Lossfunk Celebrates Its First Birthday
Paras Chopra’s AI residency program, Lossfunk, has completed its first year. Formerly known as Turing’s Dream, Lossfunk has published its first research paper at ACL Vienna, hosted weekly tech talks on YouTube, and built a community of 150+ members across 20+ active AI research projects. Paras Chopra continues to position Lossfunk as one of India’s leading independent AI labs.
The Residency Has a New Location
The Residency has moved its operations from HSR Layout to Zo House in Koramangala, Bengaluru, where it has launched its sixth cohort. The Residency is known for supporting early-stage founders and technologists, and the new space highlights the growing appeal of Bengaluru as a hub for innovation and community-driven building.
Starlink Starting Satellite Internet Trials in India
Starlink will begin satellite internet trials in India after securing approvals and allocating bandwidth. Starlink has finalized 17 sites for ground stations and is in advanced talks with Jio, Airtel, Tata Communications, Sify Technologies, STT, Equinix, and CtrlS. Starlink is investing 500 crore rupees in these ground stations to comply with Indian regulations by routing and storing downlink traffic locally.

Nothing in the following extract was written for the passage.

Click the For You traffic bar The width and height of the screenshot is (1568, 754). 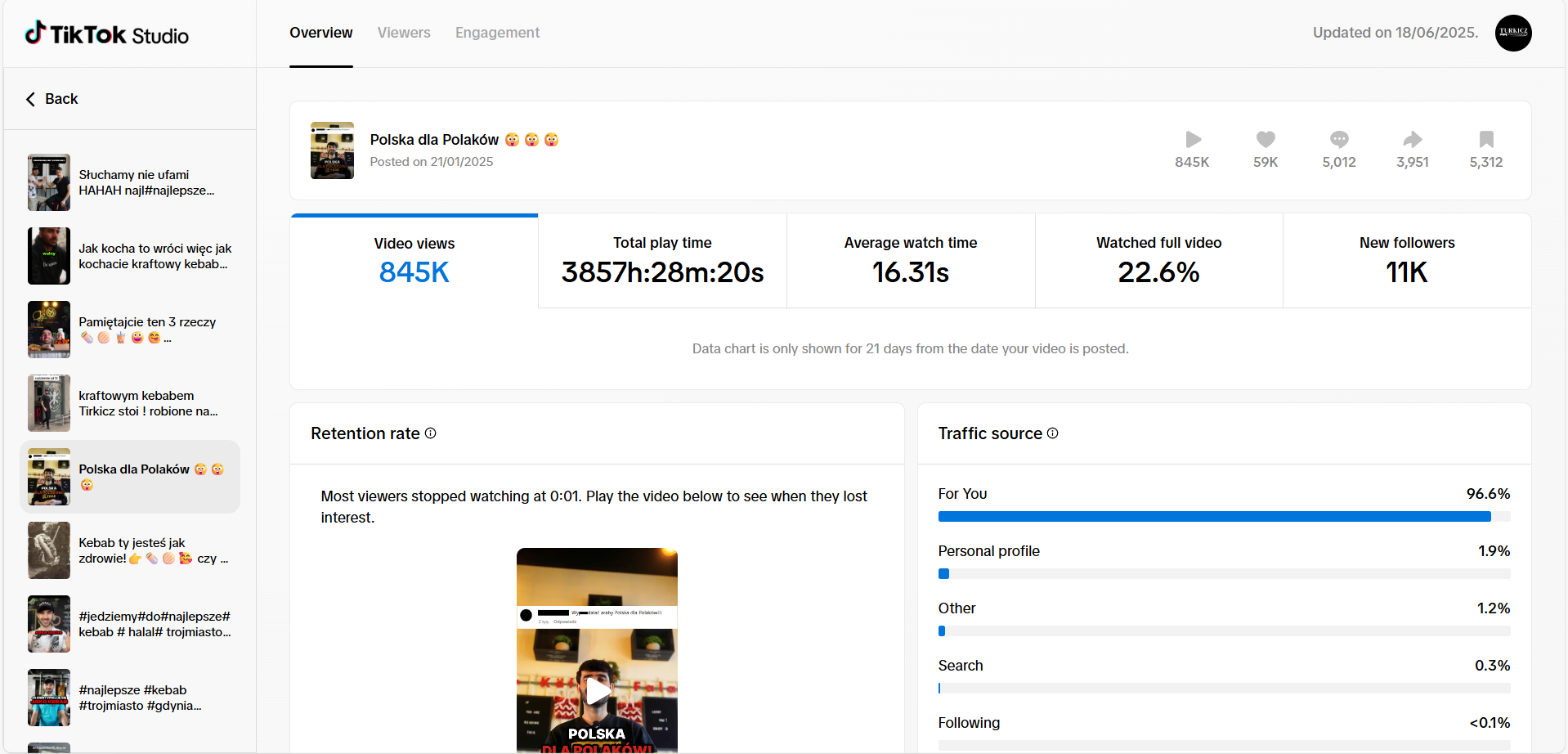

Trump's HIRE Could Drastically Impact India's IT Industry
The Halting International Relocation of Employment Act (HIRE), a new US bill backed by Donald Trump, proposes a 25% tax on outsourced jobs. This could severely impact Indian IT firms like TCS, Infosys, Wipro, and HCL, which earn 50–60% of their revenue from North America. A 25% outsourcing tax would squeeze margins, slow down contracts, and force clients to renegotiate or relocate work back to the United States.